The phrase is still a teaser, not a product sheet. According to Game Rant, the official posts from Nvidia, Windows and Arm included coordinates for the Taipei Music Center, the venue for Huang's keynote. Industry speculation has centered on Nvidia's long-rumored N1 and N1X processors, which are expected to target Arm-based Windows PCs.

Why PC gamers should watch the Taipei reveal

Arm-based Windows machines are not new, but Nvidia's name gives the tease a sharper gaming angle. Windows-on-Arm laptops have usually been sold around battery life, thin designs and mobile-style efficiency. A Nvidia-backed Windows-on-Arm platform would put graphics performance, AI features and game compatibility under a much brighter spotlight.

The timing also lines up with the AI PC push. Microsoft introduced Copilot+ PCs in May 2024 as Windows devices with hardware capable of running local AI features, and Computex Taipei 2026 lists AI and computing among its main themes. The show runs June 2 through June 5 at multiple Taipei venues, including Taipei Nangang Exhibition Center halls and the Taipei International Convention Center.

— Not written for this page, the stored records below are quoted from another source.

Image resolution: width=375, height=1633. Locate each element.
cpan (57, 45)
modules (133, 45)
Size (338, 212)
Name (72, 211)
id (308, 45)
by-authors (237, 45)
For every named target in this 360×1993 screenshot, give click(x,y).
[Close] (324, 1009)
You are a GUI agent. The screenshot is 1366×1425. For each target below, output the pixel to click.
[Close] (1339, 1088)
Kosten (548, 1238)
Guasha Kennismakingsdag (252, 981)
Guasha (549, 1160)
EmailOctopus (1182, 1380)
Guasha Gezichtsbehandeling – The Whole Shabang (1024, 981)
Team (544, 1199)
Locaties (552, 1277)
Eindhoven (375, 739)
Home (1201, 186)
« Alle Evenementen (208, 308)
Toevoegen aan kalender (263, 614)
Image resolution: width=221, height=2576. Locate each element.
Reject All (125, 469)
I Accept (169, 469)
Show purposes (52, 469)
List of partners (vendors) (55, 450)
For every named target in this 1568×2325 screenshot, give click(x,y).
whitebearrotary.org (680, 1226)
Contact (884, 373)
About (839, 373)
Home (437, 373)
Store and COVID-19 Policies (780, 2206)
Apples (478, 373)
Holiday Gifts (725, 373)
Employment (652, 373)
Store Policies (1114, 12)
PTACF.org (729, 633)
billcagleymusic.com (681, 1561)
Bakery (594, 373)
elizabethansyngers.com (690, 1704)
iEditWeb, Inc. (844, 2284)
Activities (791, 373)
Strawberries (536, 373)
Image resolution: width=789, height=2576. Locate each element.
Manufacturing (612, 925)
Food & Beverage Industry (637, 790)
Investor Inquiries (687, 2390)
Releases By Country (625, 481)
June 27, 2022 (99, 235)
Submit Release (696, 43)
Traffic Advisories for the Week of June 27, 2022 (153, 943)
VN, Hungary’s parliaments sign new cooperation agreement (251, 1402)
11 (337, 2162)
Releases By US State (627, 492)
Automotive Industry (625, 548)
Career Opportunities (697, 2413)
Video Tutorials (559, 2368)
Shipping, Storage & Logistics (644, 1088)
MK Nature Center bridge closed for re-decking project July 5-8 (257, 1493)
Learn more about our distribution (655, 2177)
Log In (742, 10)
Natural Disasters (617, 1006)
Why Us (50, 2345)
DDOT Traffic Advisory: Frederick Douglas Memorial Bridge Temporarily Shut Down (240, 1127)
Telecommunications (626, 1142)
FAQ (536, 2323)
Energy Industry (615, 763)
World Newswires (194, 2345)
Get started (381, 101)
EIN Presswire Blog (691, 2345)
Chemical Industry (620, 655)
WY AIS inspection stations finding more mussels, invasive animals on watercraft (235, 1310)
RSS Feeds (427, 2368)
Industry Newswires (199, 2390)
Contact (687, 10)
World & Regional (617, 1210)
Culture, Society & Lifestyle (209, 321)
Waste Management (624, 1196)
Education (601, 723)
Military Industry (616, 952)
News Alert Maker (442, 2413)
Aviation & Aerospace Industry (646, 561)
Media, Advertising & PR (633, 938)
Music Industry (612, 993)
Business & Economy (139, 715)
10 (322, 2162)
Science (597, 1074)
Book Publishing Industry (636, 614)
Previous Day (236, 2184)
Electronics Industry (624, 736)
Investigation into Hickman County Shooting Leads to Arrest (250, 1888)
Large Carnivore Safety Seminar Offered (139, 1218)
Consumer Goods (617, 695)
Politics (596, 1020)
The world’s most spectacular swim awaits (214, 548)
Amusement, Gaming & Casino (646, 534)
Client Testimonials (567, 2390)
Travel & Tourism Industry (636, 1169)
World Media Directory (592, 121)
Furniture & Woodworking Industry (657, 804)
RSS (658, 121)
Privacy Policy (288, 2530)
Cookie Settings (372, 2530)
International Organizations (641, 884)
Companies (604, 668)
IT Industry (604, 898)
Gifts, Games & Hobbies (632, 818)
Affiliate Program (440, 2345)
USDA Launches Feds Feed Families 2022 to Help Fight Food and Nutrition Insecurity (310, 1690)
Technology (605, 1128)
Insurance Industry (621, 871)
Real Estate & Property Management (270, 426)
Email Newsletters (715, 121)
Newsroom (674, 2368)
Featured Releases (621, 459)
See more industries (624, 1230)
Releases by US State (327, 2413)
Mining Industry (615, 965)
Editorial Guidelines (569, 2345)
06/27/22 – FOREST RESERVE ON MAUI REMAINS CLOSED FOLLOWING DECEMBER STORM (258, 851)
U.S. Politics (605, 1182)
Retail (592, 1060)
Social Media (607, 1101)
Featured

The rumored N1 and N1X chip picture

The current expectation is that Nvidia could use Huang's keynote to reveal its N1 and N1X laptop processors, though none of the companies have confirmed those names in the teasers. The reported chips have been linked to Dell and Lenovo systems, with Lenovo product leaks reportedly naming IdeaPad Slim, Yoga Pro, Yoga 9 2-in-1 and Legion models.

That rumored Lenovo list is especially relevant to gamers because the Legion brand is tied directly to gaming laptops and desktops. Reports cited by Game Rant also point to new configurations across Lenovo's Legion 5, Legion 7 and Legion 9 lines, plus a later 2026 refresh for Legion T5 desktop PCs.

Nothing is final until Nvidia, Arm or Microsoft says exactly what is being announced. Still, a coordinated teaser from all three companies makes this more than a routine keynote hint. If the reveal is the expected Nvidia-powered Windows-on-Arm platform, it could mark one of the biggest PC hardware shifts heading into Computex 2026.